Instructions for the task: Lines containing "دورة" should be pulled from the material below.

Exercise data:
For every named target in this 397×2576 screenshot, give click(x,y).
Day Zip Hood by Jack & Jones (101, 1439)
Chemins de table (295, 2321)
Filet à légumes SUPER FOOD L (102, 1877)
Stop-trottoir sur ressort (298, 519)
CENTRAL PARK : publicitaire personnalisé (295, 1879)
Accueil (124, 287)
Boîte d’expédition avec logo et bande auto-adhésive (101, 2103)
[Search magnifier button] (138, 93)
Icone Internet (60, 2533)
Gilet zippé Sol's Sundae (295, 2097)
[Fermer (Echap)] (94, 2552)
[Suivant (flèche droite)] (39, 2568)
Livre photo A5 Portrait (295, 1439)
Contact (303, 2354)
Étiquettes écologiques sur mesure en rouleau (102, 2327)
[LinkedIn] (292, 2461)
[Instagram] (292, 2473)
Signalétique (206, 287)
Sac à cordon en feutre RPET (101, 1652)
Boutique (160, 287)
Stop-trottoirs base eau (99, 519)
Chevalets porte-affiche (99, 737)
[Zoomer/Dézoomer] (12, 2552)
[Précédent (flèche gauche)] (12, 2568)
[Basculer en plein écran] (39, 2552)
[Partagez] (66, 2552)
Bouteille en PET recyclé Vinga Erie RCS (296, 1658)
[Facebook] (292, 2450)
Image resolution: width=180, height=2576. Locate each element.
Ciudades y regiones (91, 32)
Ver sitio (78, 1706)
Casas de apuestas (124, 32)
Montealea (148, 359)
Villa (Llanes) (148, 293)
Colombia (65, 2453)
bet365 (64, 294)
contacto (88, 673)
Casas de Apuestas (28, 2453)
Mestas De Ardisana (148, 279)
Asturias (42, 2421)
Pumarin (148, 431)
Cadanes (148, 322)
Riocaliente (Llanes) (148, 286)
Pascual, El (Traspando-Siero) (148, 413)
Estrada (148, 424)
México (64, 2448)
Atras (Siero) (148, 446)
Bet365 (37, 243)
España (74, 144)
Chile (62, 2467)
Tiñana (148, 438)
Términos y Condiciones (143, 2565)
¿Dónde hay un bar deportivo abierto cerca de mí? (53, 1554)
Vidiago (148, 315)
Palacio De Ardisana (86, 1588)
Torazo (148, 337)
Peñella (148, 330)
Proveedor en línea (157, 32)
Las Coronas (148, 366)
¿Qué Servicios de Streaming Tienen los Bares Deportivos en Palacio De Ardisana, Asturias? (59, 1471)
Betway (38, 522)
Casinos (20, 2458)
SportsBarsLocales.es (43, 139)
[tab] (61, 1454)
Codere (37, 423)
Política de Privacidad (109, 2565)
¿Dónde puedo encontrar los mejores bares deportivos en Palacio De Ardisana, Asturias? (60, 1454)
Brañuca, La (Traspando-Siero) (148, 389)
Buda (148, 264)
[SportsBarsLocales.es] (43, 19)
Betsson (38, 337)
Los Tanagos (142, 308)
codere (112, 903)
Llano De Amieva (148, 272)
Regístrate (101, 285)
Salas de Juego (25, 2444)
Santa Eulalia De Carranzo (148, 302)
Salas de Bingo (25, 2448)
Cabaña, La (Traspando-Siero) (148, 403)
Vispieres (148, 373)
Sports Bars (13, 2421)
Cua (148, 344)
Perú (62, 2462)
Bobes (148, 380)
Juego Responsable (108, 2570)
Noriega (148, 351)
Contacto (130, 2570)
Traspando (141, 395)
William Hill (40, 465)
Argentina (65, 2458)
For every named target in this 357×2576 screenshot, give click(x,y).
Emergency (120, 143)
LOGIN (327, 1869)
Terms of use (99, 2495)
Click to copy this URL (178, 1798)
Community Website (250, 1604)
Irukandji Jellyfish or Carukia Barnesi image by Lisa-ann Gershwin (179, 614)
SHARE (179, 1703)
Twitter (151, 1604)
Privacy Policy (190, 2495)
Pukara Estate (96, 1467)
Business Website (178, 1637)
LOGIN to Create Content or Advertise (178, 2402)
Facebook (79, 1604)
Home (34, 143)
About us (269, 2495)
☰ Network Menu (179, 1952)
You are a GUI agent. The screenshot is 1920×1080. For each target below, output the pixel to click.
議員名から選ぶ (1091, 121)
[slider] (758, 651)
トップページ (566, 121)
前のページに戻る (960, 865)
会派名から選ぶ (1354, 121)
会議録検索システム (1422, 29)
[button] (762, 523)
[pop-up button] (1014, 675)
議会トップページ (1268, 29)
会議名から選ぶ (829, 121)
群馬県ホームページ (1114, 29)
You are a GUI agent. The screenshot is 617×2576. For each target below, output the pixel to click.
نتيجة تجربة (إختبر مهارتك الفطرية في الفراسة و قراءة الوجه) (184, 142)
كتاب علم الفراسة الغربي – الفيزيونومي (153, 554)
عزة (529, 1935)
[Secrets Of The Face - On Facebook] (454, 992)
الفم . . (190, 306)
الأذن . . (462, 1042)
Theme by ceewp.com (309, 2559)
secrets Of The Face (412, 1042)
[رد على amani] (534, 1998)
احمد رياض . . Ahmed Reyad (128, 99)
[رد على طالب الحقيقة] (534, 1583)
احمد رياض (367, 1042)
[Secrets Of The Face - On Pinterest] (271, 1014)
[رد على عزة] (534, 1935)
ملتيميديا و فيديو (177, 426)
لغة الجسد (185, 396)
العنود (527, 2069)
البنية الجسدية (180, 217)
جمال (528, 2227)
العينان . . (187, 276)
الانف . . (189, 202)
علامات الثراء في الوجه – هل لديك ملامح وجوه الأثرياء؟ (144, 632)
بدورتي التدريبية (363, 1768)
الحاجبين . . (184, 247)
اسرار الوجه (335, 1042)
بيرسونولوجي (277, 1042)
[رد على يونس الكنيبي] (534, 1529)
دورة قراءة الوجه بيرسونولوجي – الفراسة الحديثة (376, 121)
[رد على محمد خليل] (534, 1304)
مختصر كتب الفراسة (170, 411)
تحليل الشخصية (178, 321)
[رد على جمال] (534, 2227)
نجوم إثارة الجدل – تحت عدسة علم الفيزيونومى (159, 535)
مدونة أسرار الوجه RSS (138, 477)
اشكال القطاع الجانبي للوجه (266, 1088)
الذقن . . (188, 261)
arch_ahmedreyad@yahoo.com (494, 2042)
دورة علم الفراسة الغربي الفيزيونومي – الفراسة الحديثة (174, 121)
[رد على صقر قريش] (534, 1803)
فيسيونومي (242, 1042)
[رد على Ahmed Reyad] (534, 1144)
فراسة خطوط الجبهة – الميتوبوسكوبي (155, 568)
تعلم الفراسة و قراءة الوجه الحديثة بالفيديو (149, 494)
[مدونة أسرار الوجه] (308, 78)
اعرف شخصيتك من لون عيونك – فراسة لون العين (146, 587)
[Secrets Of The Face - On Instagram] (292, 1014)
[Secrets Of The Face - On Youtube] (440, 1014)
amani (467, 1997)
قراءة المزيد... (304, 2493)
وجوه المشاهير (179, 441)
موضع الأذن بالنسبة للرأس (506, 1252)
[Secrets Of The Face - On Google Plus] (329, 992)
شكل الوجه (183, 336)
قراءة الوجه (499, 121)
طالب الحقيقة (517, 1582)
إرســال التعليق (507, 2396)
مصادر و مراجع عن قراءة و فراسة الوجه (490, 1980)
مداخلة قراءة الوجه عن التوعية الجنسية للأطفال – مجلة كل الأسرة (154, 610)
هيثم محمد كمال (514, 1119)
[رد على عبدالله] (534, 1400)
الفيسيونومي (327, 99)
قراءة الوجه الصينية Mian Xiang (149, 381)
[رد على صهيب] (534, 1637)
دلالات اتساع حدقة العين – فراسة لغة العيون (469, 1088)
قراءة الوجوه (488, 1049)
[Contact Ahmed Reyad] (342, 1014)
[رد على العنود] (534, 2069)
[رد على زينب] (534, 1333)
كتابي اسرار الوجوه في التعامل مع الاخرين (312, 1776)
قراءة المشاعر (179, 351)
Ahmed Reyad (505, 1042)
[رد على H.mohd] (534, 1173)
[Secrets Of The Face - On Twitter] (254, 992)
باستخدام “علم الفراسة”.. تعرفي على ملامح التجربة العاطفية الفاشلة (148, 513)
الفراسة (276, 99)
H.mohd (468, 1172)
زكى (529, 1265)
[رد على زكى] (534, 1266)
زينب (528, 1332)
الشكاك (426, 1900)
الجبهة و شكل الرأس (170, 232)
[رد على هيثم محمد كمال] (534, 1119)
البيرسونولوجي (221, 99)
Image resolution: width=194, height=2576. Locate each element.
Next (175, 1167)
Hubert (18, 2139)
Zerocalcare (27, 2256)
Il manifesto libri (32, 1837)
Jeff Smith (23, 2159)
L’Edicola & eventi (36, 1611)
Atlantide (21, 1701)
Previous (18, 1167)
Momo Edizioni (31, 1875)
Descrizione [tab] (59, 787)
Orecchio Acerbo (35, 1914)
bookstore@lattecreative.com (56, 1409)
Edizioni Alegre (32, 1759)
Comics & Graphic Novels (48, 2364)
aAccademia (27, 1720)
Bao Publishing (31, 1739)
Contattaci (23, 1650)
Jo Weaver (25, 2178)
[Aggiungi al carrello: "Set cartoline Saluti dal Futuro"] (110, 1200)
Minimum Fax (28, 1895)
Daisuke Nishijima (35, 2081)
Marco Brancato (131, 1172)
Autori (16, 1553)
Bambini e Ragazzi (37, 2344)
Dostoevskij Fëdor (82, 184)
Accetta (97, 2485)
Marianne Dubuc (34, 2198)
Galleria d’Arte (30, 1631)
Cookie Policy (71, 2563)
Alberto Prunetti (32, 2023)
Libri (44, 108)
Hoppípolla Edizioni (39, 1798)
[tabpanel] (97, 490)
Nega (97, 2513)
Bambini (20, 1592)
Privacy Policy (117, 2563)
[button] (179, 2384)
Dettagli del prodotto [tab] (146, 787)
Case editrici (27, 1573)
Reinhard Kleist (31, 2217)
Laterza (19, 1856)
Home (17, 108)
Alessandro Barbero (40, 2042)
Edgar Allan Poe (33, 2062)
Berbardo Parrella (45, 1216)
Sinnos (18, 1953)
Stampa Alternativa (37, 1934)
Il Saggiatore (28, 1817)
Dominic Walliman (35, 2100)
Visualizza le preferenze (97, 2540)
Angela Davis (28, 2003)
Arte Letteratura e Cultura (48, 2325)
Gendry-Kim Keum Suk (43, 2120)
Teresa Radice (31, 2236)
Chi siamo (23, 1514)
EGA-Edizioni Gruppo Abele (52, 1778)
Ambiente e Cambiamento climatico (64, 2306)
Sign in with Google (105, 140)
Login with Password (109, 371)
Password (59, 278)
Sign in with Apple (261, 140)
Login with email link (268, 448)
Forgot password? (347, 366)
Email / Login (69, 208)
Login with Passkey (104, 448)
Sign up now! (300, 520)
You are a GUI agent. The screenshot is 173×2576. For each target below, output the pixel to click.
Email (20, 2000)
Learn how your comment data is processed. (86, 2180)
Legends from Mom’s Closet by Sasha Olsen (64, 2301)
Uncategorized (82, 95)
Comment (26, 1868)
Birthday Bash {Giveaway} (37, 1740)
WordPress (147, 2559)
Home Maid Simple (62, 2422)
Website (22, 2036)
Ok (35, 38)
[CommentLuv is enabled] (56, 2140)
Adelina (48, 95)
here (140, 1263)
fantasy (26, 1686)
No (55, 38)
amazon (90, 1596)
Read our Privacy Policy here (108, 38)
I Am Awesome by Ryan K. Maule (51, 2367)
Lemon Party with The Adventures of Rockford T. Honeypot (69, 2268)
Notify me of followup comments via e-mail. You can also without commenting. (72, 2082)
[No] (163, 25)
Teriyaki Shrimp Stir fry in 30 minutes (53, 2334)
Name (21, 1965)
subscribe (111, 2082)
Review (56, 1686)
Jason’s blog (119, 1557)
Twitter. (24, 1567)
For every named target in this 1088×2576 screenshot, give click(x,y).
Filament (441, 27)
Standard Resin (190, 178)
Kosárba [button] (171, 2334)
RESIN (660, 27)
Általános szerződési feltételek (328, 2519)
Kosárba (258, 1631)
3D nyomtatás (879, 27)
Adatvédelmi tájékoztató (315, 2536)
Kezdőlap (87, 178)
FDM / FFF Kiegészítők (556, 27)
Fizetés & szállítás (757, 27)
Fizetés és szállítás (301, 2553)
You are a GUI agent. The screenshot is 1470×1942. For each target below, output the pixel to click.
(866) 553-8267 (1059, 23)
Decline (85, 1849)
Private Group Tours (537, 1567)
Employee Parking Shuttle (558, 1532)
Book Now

Solution for this task:
دورة قراءة الوجه بيرسونولوجي – الفراسة الحديثة (376, 121)
دورة علم الفراسة الغربي الفيزيونومي – الفراسة الحديثة (174, 121)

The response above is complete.